Consumer voice revenues were up 17.5 percent over the prior year and 21.2 percent from the fourth quarter of 2008. The increase in voice revenues in the first quarter is primarily due to the increase in customers purchasing voice services in existing and newly served markets and a $0.7 million out of period USF adjustment. Consumer local access lines in service for the first quarter were up approximately 4,600 lines over the first quarter of 2008. Access lines in the first quarter increased by 700 over the fourth quarter of 2008.
GCI serves 69,900 consumer access lines on its own facilities, an increase of 1,200 lines over the fourth quarter of 2008. More than 85 percent of total consumer access lines are completely provisioned on GCI owned facilities.

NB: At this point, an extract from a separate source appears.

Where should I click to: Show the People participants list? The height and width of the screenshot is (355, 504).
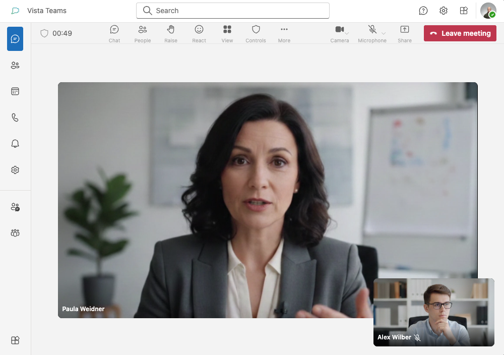point(143,33)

Consumer video revenues increased 6.7 percent over the prior year and decreased 1.1 percent from the fourth quarter of 2008. The increase in year-over-year revenue is due in part to an increase in subscribers purchasing higher tier services including high definition or digital service and renting high definition/digital video recorders. The sequential decrease in consumer video revenues is due to a transfer of approximately 2,900 video subscribers from the consumer segment to the commercial segment during the first quarter of 2009. Consumer video subscribers totaled 130,000 at the end of the first quarter of 2009.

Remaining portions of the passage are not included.